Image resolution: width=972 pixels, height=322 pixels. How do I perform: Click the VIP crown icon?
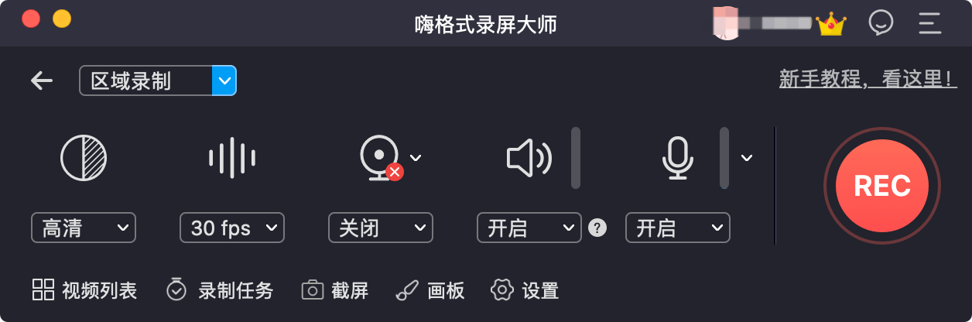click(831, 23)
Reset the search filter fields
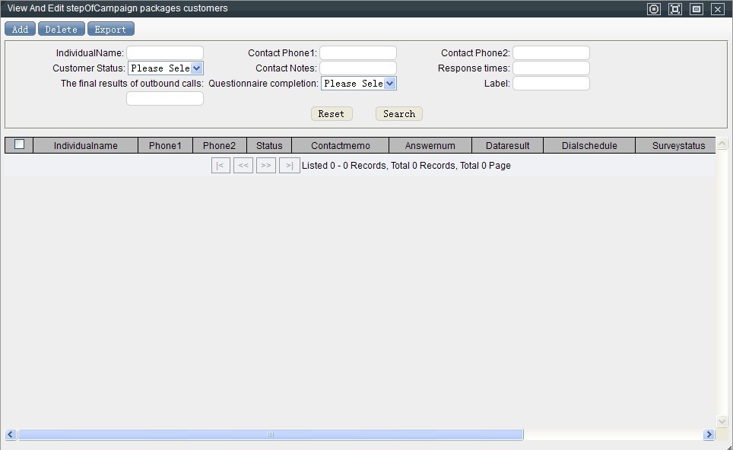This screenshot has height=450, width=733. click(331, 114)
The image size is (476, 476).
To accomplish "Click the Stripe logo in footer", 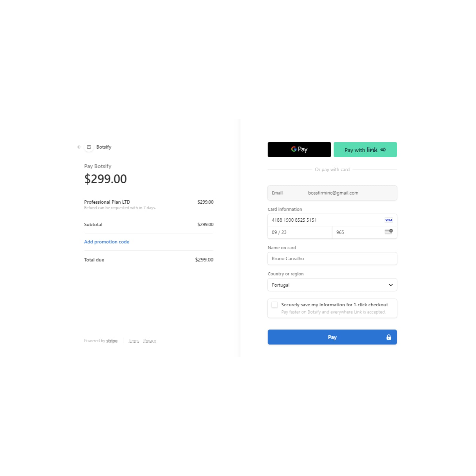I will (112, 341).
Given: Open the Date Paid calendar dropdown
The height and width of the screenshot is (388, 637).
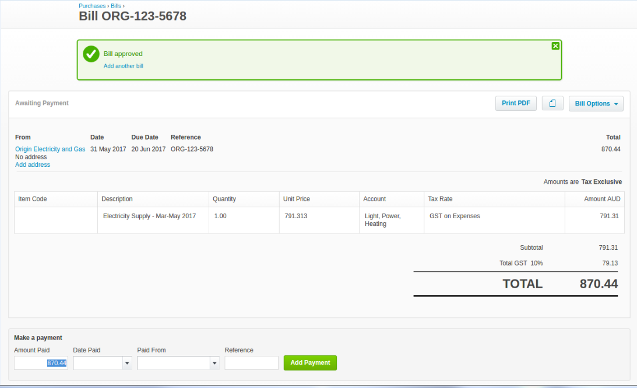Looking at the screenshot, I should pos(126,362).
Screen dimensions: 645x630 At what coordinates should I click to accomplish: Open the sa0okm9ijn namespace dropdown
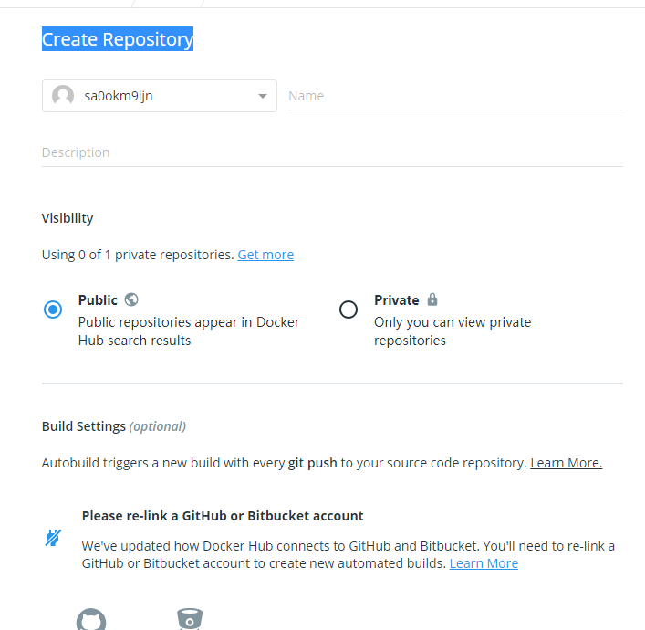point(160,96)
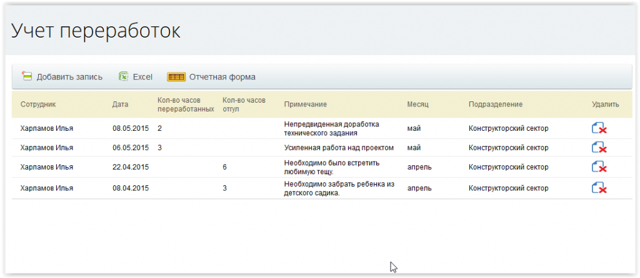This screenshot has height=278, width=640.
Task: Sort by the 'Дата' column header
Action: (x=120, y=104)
* * * * * * *
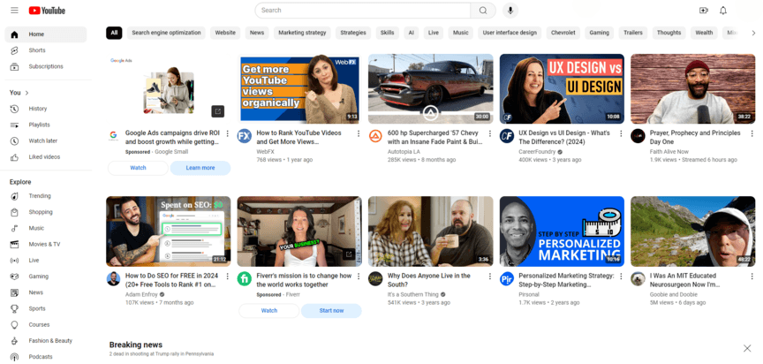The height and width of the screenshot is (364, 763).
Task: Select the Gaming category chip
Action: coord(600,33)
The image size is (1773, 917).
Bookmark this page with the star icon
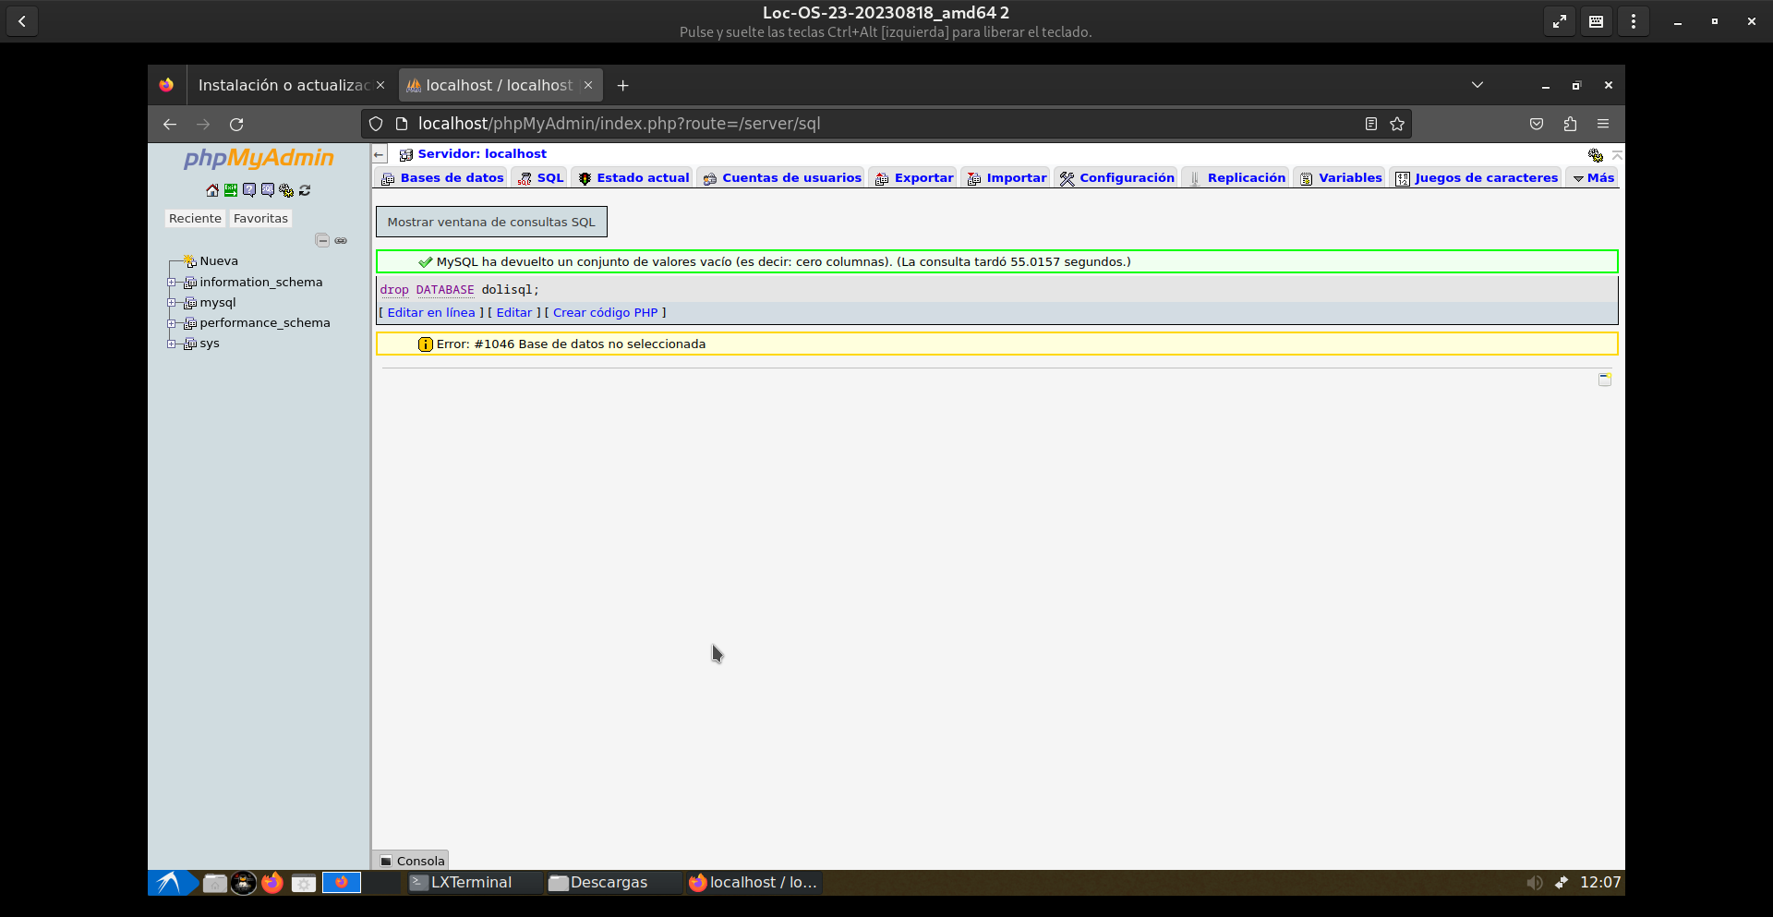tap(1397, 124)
* * * * * * *
Brief –
Copy every line of the material in which the word "size" occurs.

Response area –
The image size is (476, 476).
The image size is (1773, 917).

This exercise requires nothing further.